## DATA LINES:
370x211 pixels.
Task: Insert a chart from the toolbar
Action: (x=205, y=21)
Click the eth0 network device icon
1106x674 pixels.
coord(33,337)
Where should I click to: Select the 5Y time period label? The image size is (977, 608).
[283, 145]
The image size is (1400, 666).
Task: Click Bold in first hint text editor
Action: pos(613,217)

## WORK TO BE COMPLETED:
Rewrite the data above, replacing "time period label" with "time range label" and leaving everything else unchanged.

## SOLUTION FOR THIS PROBLEM:
370x211 pixels.
Task: Insert a chart from the toolbar
Action: (x=205, y=21)
Click the eth0 network device icon
1106x674 pixels.
coord(33,337)
Where should I click to: Select the 5Y time range label? The image size is (977, 608).
[283, 145]
The image size is (1400, 666).
Task: Click Bold in first hint text editor
Action: pos(613,217)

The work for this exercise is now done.